**Exercise goal**
Convert the lines of the records from the line with "You are a GUI" through the end of the records, both included, into a numbered list, skipping any blank lines. Leave the pictures out of your answer.

[START]

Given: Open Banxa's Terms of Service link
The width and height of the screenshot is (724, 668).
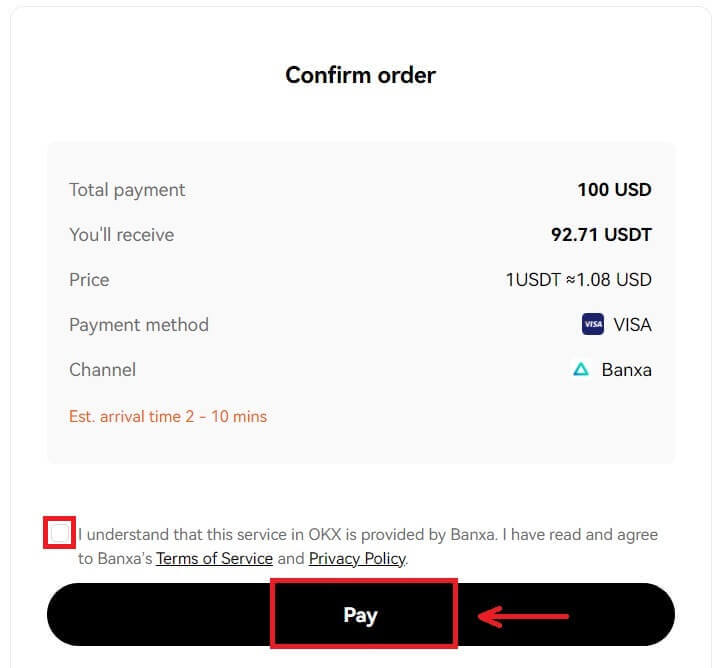Looking at the screenshot, I should coord(214,559).
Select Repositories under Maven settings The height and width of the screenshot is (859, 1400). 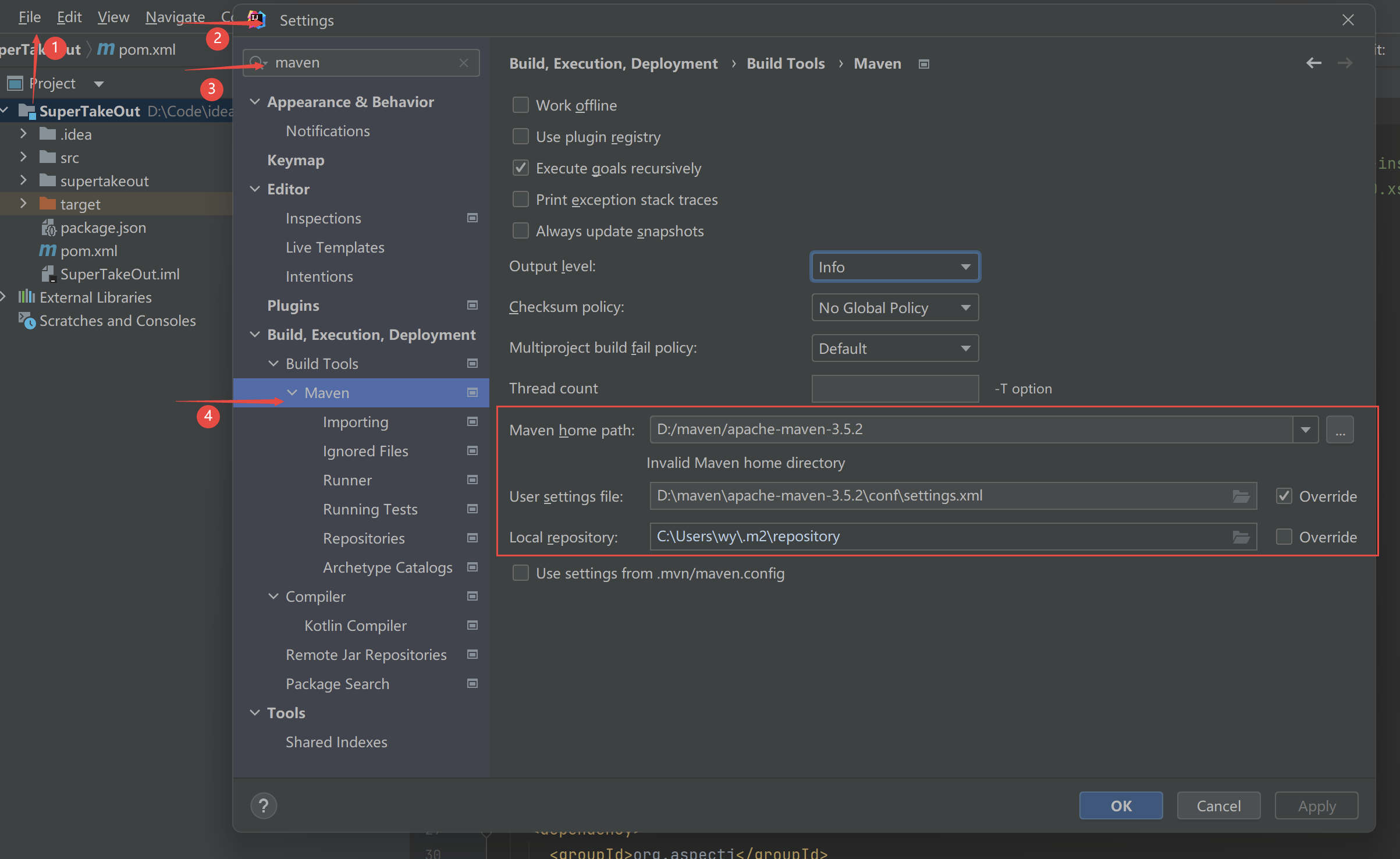(x=364, y=538)
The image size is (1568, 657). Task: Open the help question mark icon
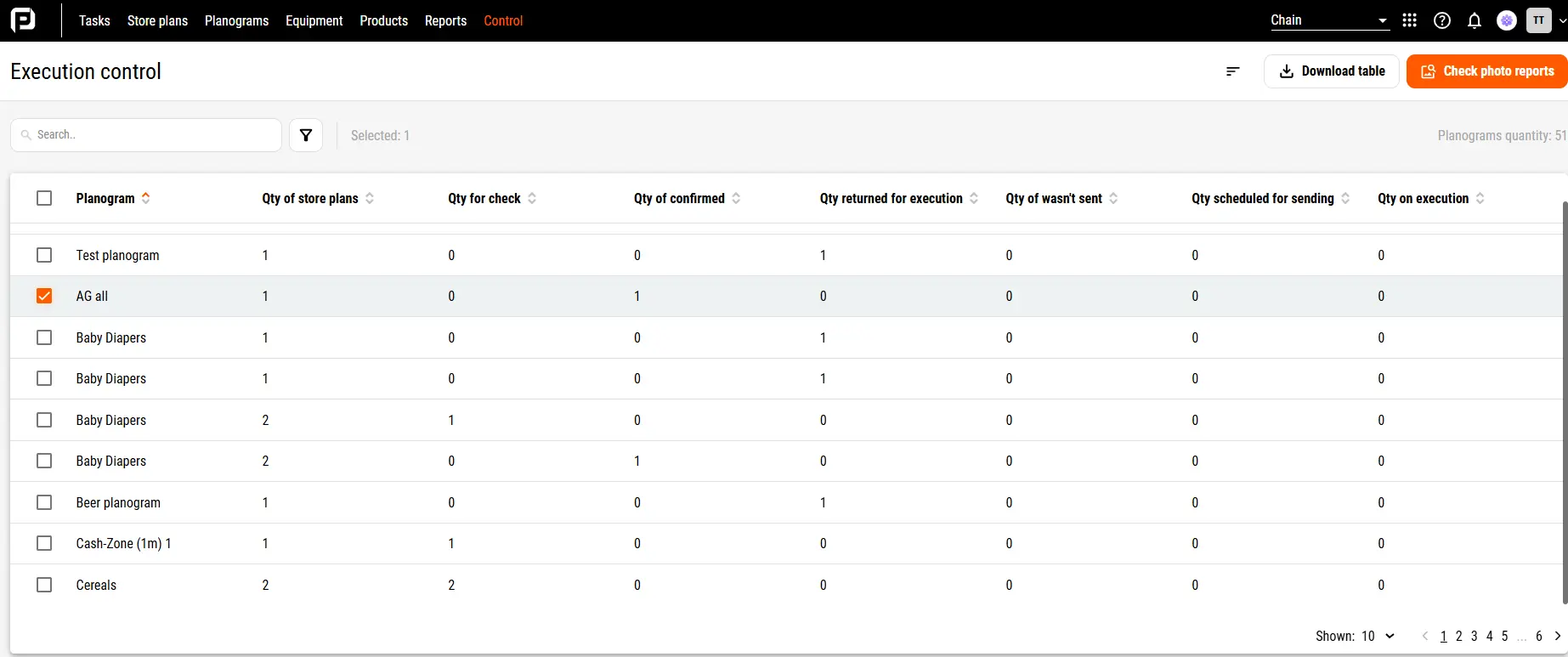click(1441, 20)
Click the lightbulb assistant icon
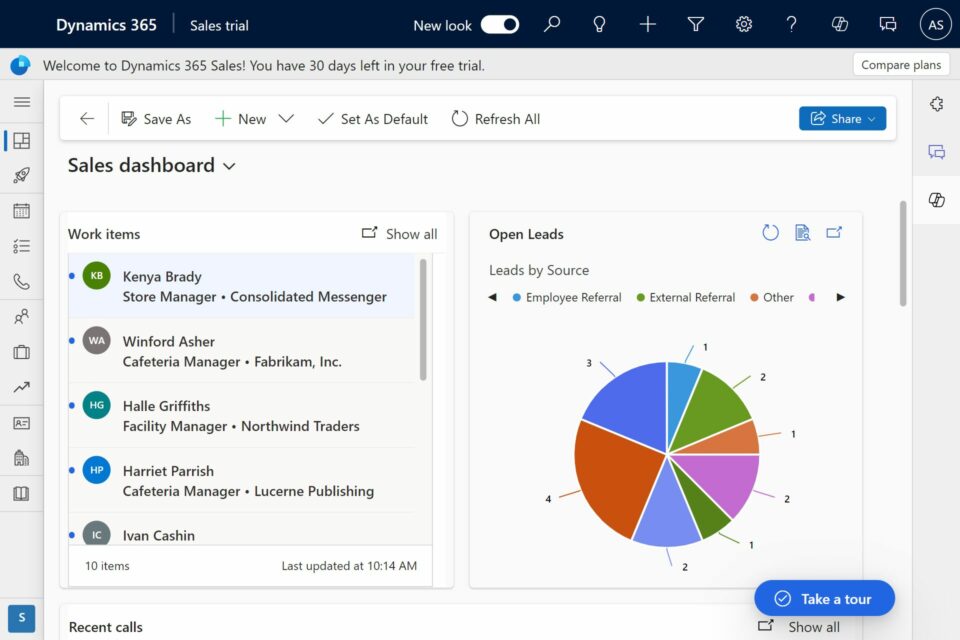Screen dimensions: 960x640 click(x=600, y=25)
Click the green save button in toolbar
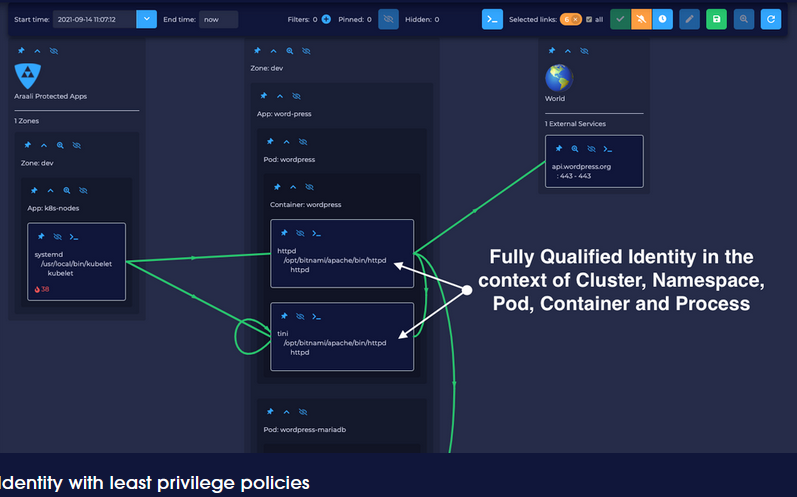This screenshot has width=797, height=497. click(x=716, y=19)
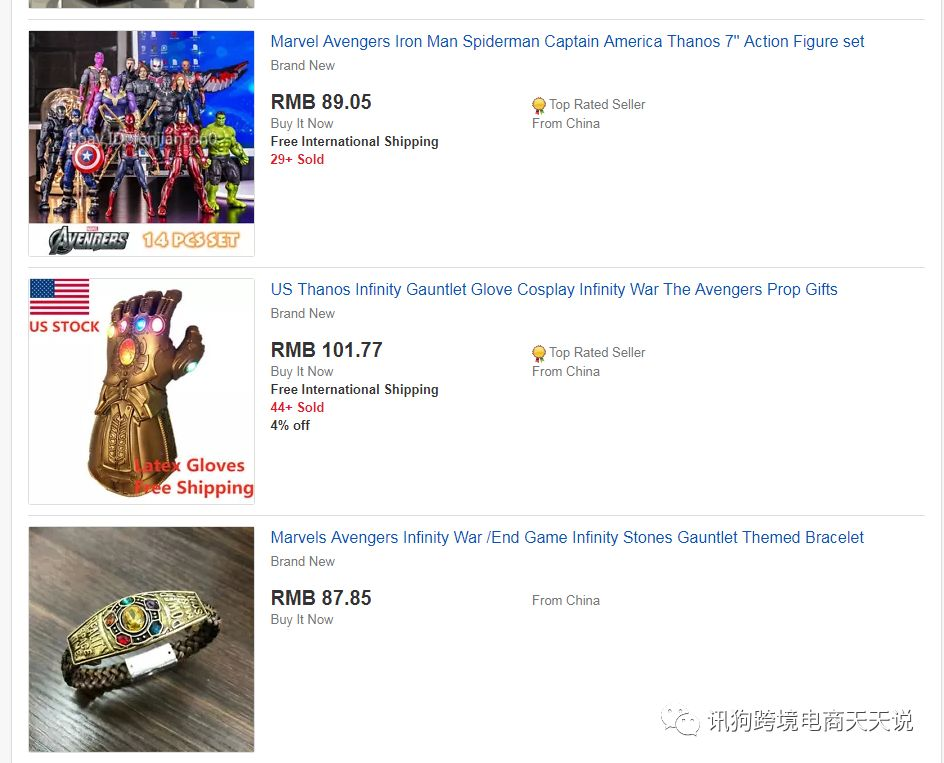Screen dimensions: 944x763
Task: Click the gauntlet bracelet product photo
Action: pyautogui.click(x=141, y=639)
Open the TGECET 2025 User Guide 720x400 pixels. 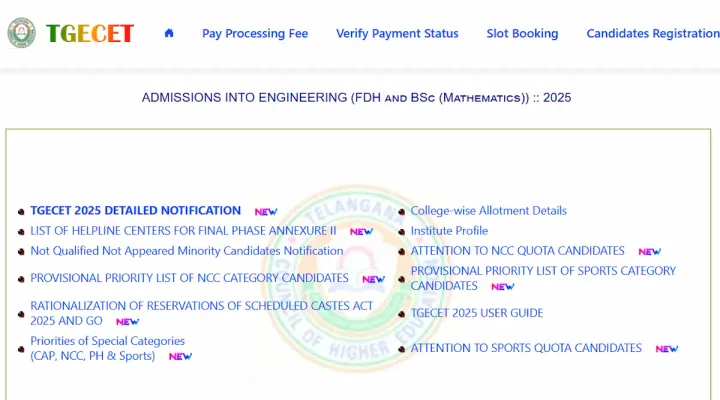pos(476,313)
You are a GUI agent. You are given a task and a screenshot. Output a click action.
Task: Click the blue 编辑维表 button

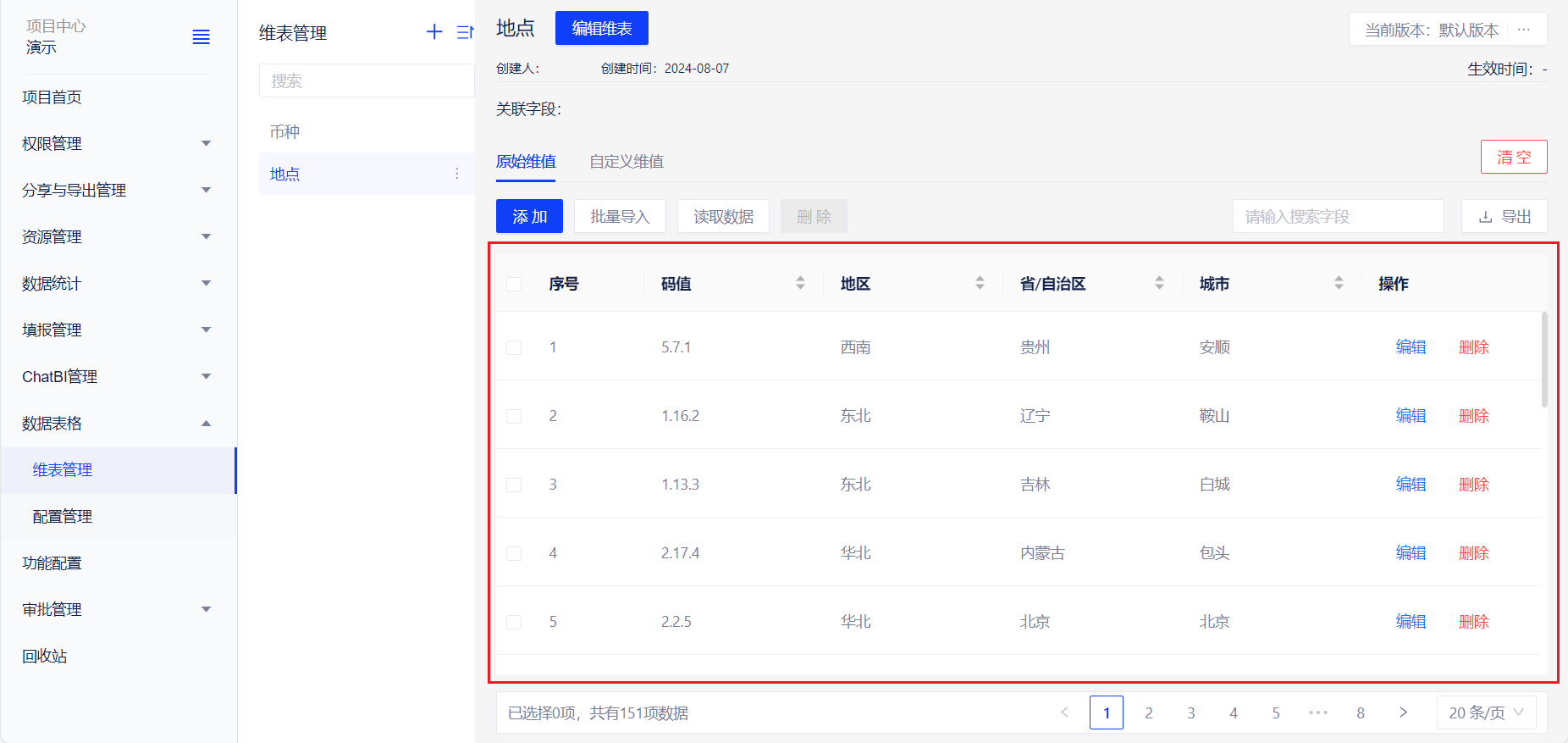pyautogui.click(x=601, y=29)
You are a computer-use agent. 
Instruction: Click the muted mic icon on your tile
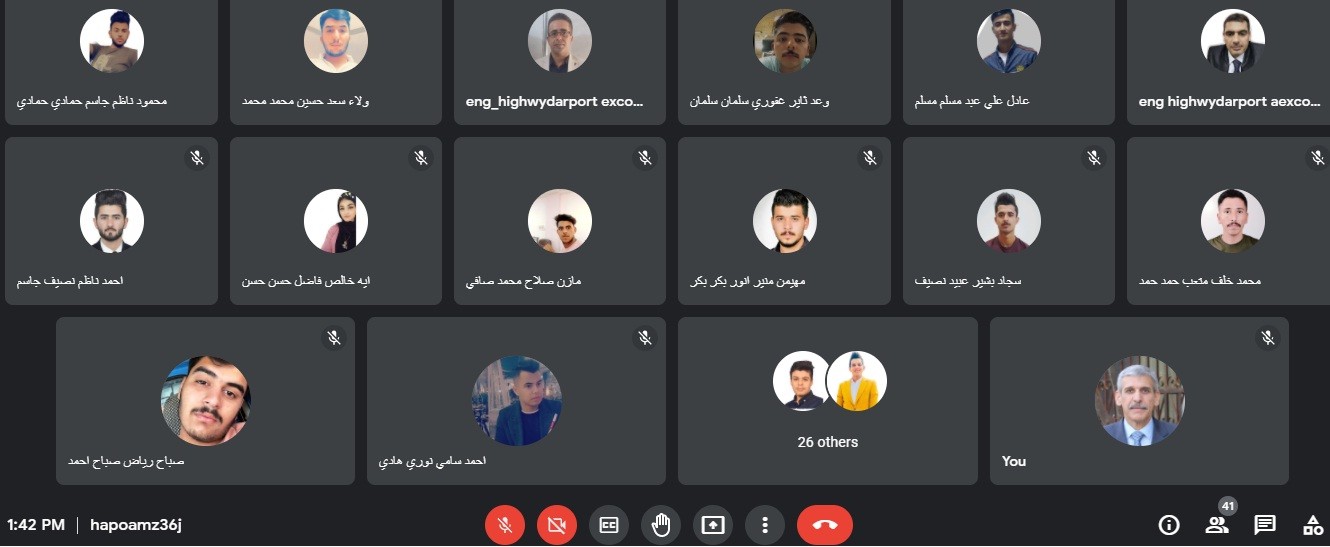coord(1268,338)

[END]

**Exercise answer**
1. You are a GUI agent. You are given a task and a screenshot. Output a click action.
2. Task: Click the blue 编辑维表 button
3. pyautogui.click(x=601, y=29)
4. You are a computer-use agent. 
5. Instruction: Click the muted mic icon on your tile
6. coord(1268,338)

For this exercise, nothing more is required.